Figure 4.

Expression of a dominant negative LSD1 mutant inhibits RA-induced methylation changes and CASP9 induction by RA. (a) Recruitment of wild type (WT) and mutant LSD1 (LSD1ALA) to the CASP9 RARE–promoter. The LSD1ALA mutant contains a substitution of threonine with alanine in position 110 and has been described elsewhere (17,19). MCF7 were transiently transfected with LSD1 vectors (WT or mutant), starved (Basal) or treated with 300-nM RA for 30 min and were analyzed by qChIP using Anti-FLAG antibodies to recognize the recombinant LSD1. The panel shows the recruitment of the flagged LSD1WT and LSD1ALA to the RARE and to the promoter sequences of CASP9. The black, horizontal line indicates the percent of input from a control ChIP (Ab: non-immune serum). (b) LSD1ALA inhibits RA-induced CASP9 transcription.

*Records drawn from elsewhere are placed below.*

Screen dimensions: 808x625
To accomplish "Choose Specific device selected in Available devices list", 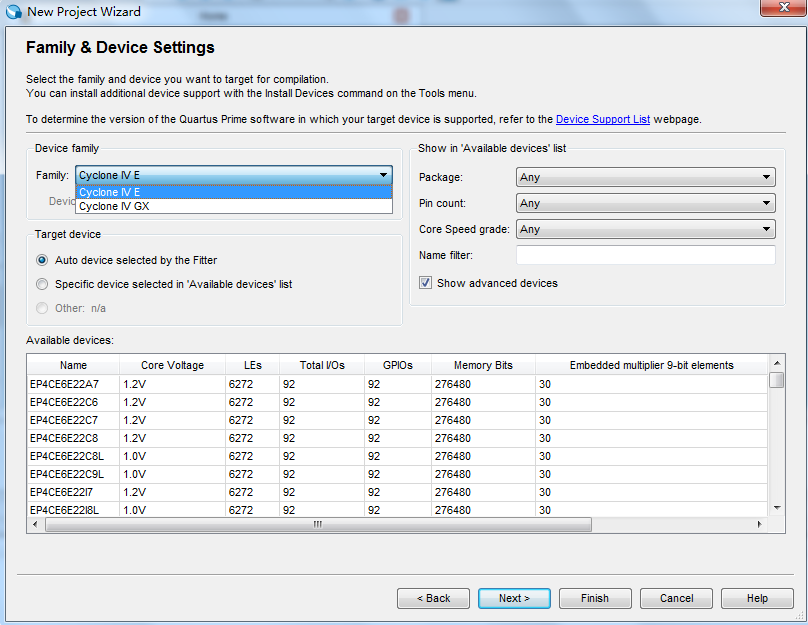I will click(42, 284).
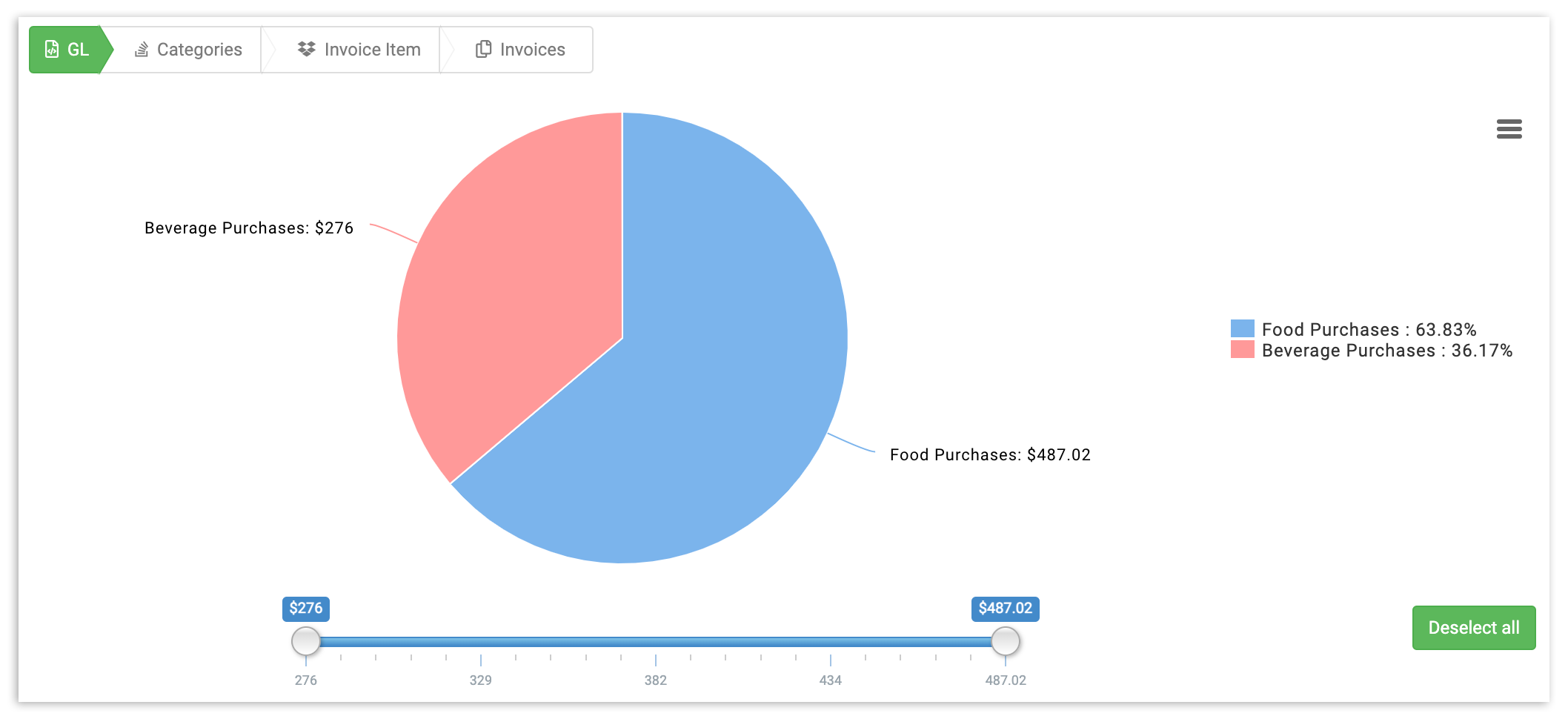Toggle Food Purchases legend color swatch
The image size is (1568, 719).
[1242, 328]
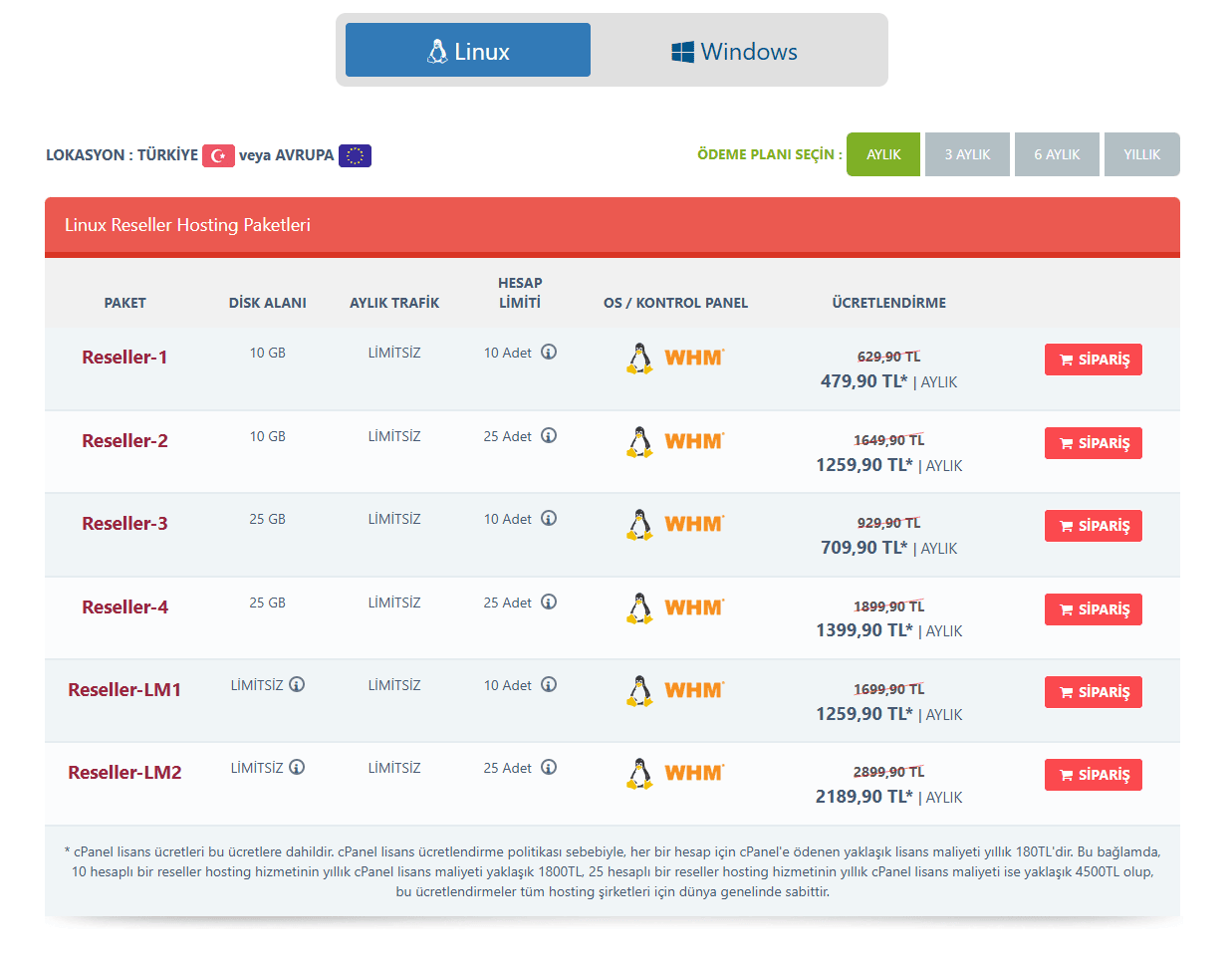Click info icon beside Reseller-LM2 disk space

click(297, 768)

Total RNA was prepared from MCF7 transiently transfected with LSD1WT or LSD1ALA. After 48 h, mRNAs from control cells (starved) or RA-induced cells (300-nM RA for 45 min) were analyzed by qPCR with specific primers to CASP9 mRNA. (c, d) LSD1ALA inhibits RA-induced H3K4 demethylation. H3K4me2 and H3K4me3 occupancy at the promoter and RARE of CASP9 in LSD1ALA expressing cells as in (b). (e, f) LSD1ALA inhibits RA-induced H3K9 demethylation. H3K9me2 and H3K9me3 occupancy at the promoter and RARE of CASP9 in LSD1ALA expressing cells as in (b). (g) ChIP analysis of TGFBI exon 13 (non-RA-induced gene), in transfected cells exposed to RA for 15, 30 and 60 min. For each antibody, the control IgG signal is shown (brackets ± SD). The statistical analysis derives from at least three experiments in triplicate (n ≥ 9; mean ± SD); *P < 0.01 (matched pairs t-test): compared to the RA-unstimulated sample; **P < 0.01 (student t-test): comparison between control and the LSD1ALA expressing cells at the same time.